Menanggapi eksepsi penasehat hukum atas dakwaan dugaan gratifikasi dan pencucian uang (TPPU) dalam pengadaan tanah Proyek Bendungan di Kabupaten Tapin,
apalagi dengan kesepakatan para terdakwa dengan sejumlah saksi, JPU menyatakan bahwa hal tersebut sudah masuk ke pokok perkara.
Diketahui, dalam eksepsinya salah satu terdakwa, Sugiannor yang merupakan Kepala Desa Pepitak Jaya melalui kuasa hukumnya Fauzi Rahmi SH mengatakan, dakwaan tersebut simpang siur.
Karena menurut mereka dalam kasus ini sudah ada kesepakatan antara terdakwa dan saksi untuk mengurus semua administrasi jual beli tanah untuk bendungan. Sehingga dapat dikatakan bahwa kasus ini hanyalah masalah perdata.
“Kami menganggap ini hanya perkara perdata, karena sudah ada kesepakatan antara saksi dan terdakwa. Mereka minta diurus administrasi dengan kesepakatan uang hasil penjualan dibagi dua. Jadi dimana tindak pidana korupsinya. , ujar Rahmi Fauzi.
Menanggapi hal tersebut, JPU Dwi Kurnianto SH mengatakan,
Kesepakatan antara para terdakwa dan saksi telah memasuki pokok perkara, sehingga perlu dibuktikan di depan pengadilan
“Nanti akan kami buktikan di persidangan,” kata Dwi dalam sidang lanjutan di Pengadilan Tipikor, Senin (26/6).

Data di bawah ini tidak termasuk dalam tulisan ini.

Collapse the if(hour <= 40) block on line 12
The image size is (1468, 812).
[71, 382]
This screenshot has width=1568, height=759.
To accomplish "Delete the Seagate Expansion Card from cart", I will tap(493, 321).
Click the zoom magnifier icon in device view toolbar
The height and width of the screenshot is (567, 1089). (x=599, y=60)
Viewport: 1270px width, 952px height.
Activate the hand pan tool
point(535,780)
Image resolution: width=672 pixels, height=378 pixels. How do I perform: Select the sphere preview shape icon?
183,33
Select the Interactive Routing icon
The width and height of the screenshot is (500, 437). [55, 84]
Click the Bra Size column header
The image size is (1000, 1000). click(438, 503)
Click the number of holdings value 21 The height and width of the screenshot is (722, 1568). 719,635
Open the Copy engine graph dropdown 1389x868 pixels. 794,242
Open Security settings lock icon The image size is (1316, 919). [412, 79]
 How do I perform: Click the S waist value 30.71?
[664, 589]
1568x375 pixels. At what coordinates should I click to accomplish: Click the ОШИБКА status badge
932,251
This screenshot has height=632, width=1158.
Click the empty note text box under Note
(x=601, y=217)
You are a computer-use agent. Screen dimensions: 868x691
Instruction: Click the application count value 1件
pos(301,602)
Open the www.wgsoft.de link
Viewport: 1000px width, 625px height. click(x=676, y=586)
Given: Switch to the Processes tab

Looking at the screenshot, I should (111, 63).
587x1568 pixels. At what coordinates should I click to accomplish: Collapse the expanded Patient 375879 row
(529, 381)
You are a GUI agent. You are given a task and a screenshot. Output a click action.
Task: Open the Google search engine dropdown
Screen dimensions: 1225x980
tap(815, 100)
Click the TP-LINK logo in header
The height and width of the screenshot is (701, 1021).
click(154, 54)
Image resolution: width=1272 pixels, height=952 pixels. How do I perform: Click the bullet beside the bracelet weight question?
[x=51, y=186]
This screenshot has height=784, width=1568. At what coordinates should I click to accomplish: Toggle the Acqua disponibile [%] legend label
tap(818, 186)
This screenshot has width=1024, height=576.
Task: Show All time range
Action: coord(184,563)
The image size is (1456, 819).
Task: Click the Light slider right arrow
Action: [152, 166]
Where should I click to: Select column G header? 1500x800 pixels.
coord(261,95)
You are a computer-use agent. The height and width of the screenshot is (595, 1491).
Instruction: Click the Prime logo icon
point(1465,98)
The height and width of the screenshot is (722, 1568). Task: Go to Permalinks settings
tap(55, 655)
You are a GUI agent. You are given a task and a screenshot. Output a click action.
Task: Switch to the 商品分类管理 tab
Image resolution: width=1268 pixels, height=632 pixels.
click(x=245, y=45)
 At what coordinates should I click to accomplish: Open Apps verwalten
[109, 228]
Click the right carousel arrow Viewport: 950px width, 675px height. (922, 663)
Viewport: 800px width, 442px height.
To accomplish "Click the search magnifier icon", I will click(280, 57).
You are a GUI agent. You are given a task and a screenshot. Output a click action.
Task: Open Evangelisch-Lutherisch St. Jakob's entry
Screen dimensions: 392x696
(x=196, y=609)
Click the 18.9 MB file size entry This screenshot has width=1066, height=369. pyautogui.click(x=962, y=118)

Sedangkan terkait dengan pelaksanaan kewenangan negara atau pegawai negeri sipil yang disalahgunakan oleh salah satu terdakwa, Akhmad Rizaldi, menurut JPU masuk dalam ranah hukum pidana. Hal itu sebagaimana diatur dalam pasal 35 ayat (2) Undang-Undang Nomor 40 Tahun 2009 tentang Pengadilan Tindak Pidana Korupsi.
Sehingga penyelesaian perkara dilakukan oleh pengadilan tindak pidana korupsi
“Oleh karena itu kami meminta majelis hakim untuk tidak mempertimbangkan pengecualian dari penasehat hukum dan mengesampingkannya,” katanya.
Alasan JPU, eksepsi itu tidak mendasar dan tidak memenuhi ketentuan sebagaimana diatur dalam Pasal 156 ayat (1) KUHAP.
Menanggapi hal tersebut, Ketua Majelis Hakim yang diketuai Suwandi SH mengatakan akan memutuskan pembacaan sela pekan depan.
Diketahui, ketiga terdakwa Sugiannor, Ahmad Ruzaldi, dan Herman disebut secara bersama-sama memotong 50 persen dari lima korban yang mendapat ganti rugi pembebasan lahan untuk pembangunan bendungan.
Pada umumnya korban dari kelima penerima uang santunan tersebut karena dokumen-dokumen yang tidak lengkap dan ketiga terdakwa melakukan pengurusan yang lengkap.
Sebenarnya Jaksa Penuntut Umum mengatakan bahwa kelima korban tidak mau memberikan uang yang diminta, namun karena surat tanah yang dimilikinya kurang, maka terpaksa diberikan.
JPU mendakwa ketiga terdakwa dengan pasal berlapis yakni pasal 12 huruf e UU RI Nomor 31 Tahun 1999 sebagaimana telah diubah dengan UU RI Nomor 20 Tahun 2001 tentang Pemberantasan Tindak Pidana Korupsi juncto Pasal 55 ayat 1 ke-1 Kode kriminal.
Kedua pasal 11 UU RI Nomor 31 Tahun 1999 sebagaimana telah diubah dengan UU RI Nomor 20 Tahun 2001 Tentang Pemberantasan Tindak Pidana Korupsi juncto Pasal 55 Ayat 1 1 KUHP.
Adapun pelanggaran terkait pencucian uang, JPU pertama menetapkan Pasal 3 UU RI No 8 Tahun 2012 tentang Tindak Pidana Pencucian Uang dan kedua Pasal 4 UU RI No 8 Tahun 2012 tentang Tindak Pidana Pencucian Uang.
Khusus untuk terdakwa Herman karena merupakan orang pribadi, maka dikenakan Pasal 3 pasal 1 dan 2 pasal 5 UU RI No 8 Tahun 2012 tentang Tindak Pidana Pencucian Uang.
Seperti diketahui, bendungan yang menghabiskan anggaran hingga Rp 1 triliun itu merupakan proyek tahun jamak antara 2015 hingga 2020. Dalam kasus ini, 20 orang telah dijadikan saksi dan diperiksa. Mulai dari pemilik tanah, kepala desa, hingga mantan kepala BPN Tapin.